La baie des dauphins

En pleine mer Rouge, au large de l’Égypte, un sanctuaire permet à des centaines de dauphins de venir se reposer tous les jours à l’abri des prédateurs. C’est là qu’une Belge a jeté l’ancre et propose l’immersion quotidienne avec les cétacés. Ressourcement garanti.

texte et photos par Philippe Berkenbaum |

Vu du ciel ou sur Google Maps, on dirait la queue d’une baleine posée sur la mer Rouge, au large de l’extrême sud égyptien. Ton sur ton, turquoise sur fond azur. Zoom avant : c’est un récif corallien qui s’étire sur cinq kilomètres, deux arcs de cercle collés bout à bout. Sataya Reef. La baie des dauphins. D’un côté, le grand large houleux, insondable, peuplé de grands prédateurs marins. De l’autre, un vaste haut-fond sablonneux aux eaux translucides, apaisées, foisonnant de poissons multicolores. Un abri, un sanctuaire.
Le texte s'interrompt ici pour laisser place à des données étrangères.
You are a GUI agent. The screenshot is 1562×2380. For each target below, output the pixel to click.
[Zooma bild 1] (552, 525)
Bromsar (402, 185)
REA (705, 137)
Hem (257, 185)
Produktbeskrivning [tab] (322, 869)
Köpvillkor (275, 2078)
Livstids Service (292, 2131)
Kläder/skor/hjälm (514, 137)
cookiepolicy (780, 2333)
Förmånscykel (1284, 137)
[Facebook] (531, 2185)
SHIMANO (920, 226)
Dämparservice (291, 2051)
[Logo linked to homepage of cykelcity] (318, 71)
Chaque jour, après avoir chassé au large toute la nuit ou s’être eux-mêmes fait attaquer par plus affuté qu’eux, des centaines de dauphins viennent y batifoler. Se reposer, jouer, se ressourcer. Avant de repartir en chasse au crépuscule. C’est dans cet aquarium paisible dissimulé à une trentaine de kilomètres des côtes noyées par le désert que Nooraya vient jeter l’ancre toutes les semaines pendant huit mois, d’avril à décembre, chaque année depuis 2010. Contraction de Noor (“la lumière”) et Raya (“belle”), les prénoms des filles respectives de Pati et d’Ibrahim, la Belge et l’Égyptien à l’origine du projet. Car Nooraya, ce n’est pas seulement un confortable yacht, c’est d’abord un concept. L’expérience initiatique de nager avec des dauphins libres dans leur milieu naturel, assume Pati Verbist, la maîtresse du bord qui nous fait visiter les trois ponts de 28 mètres sur 7, douze cabines et dix membres d’équipage.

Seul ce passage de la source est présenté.